Supplied material:
--- BEGIN ---

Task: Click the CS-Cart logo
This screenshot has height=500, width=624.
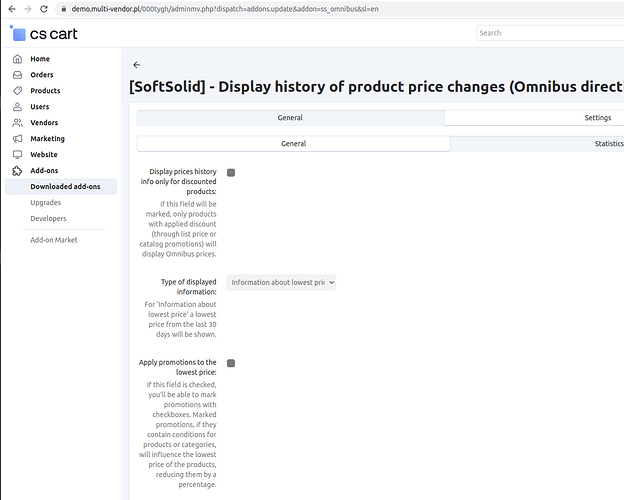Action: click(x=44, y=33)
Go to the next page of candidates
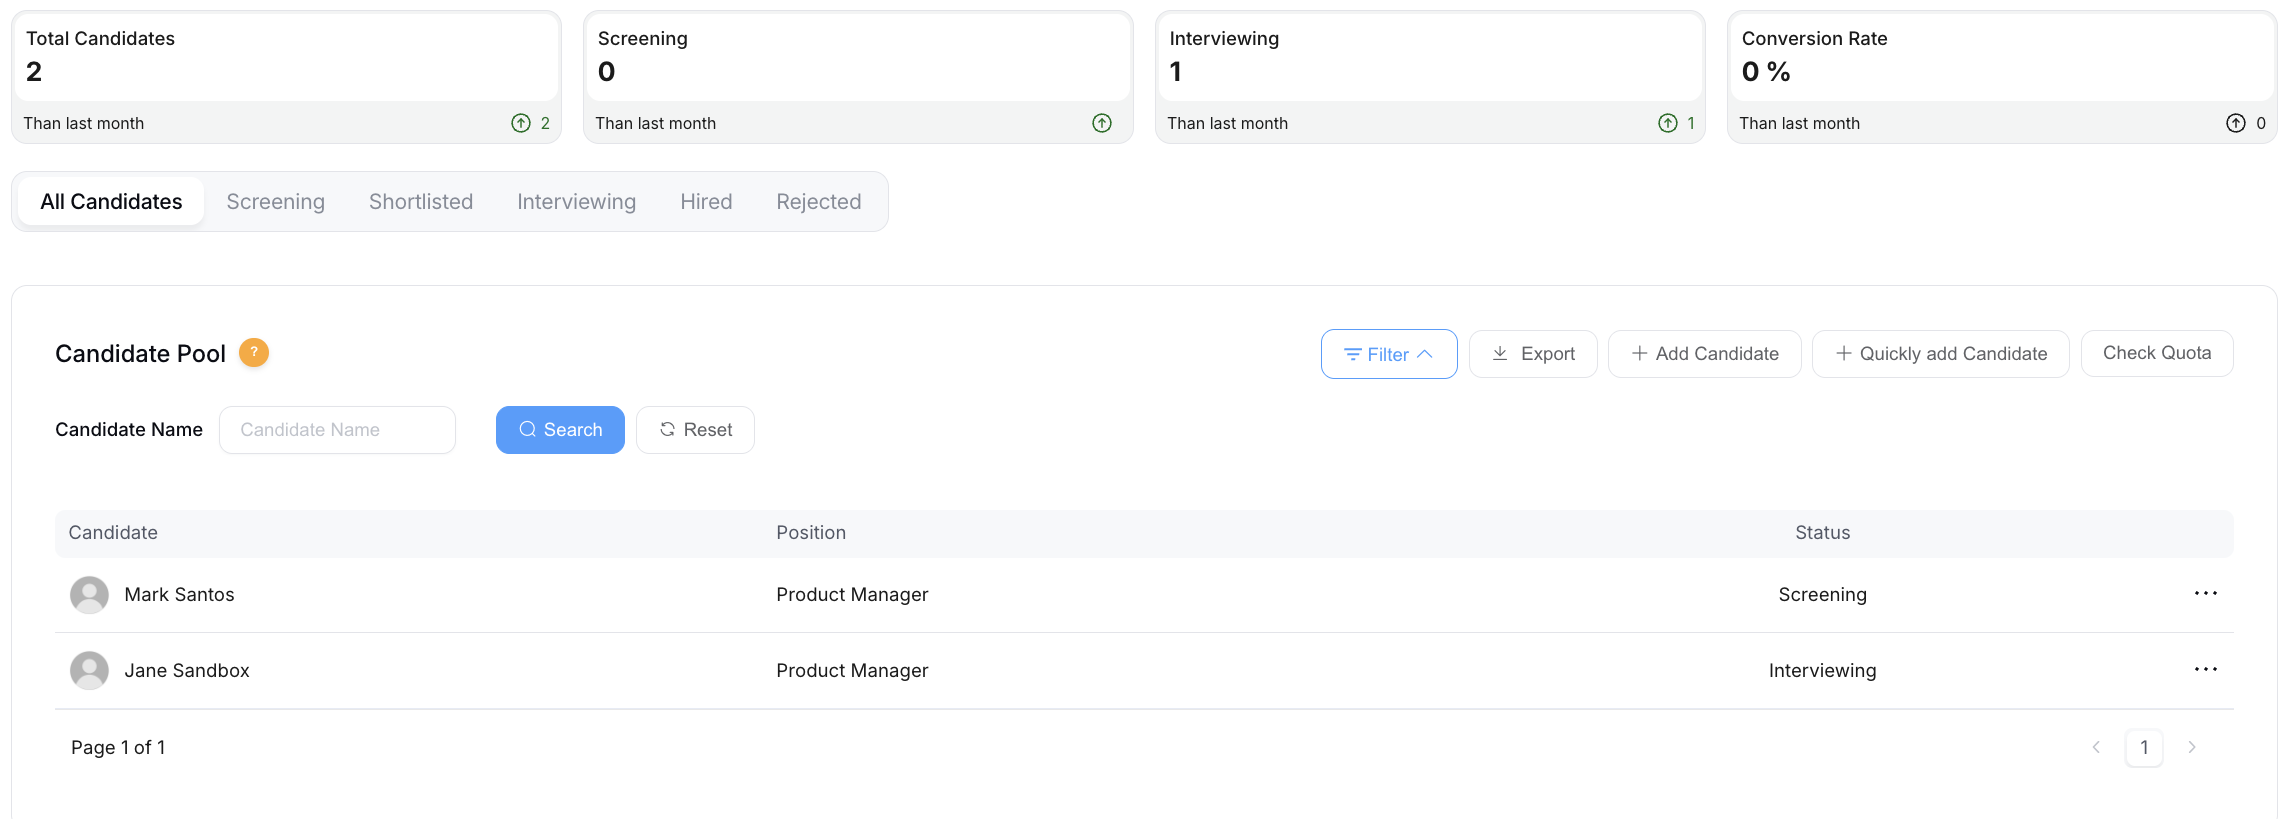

--- END ---
--- BEGIN ---

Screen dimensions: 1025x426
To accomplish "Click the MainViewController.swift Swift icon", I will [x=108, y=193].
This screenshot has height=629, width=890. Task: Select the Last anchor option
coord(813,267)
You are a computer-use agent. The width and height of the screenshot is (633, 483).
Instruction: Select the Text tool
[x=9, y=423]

--- END ---

Work to be completed: Print everything from the line containing "You are a computer-use" down to the line containing "[x=9, y=423]", both included, and reproduce each line precisely.

Task result:
You are a computer-use agent. The width and height of the screenshot is (633, 483).
Instruction: Select the Text tool
[x=9, y=423]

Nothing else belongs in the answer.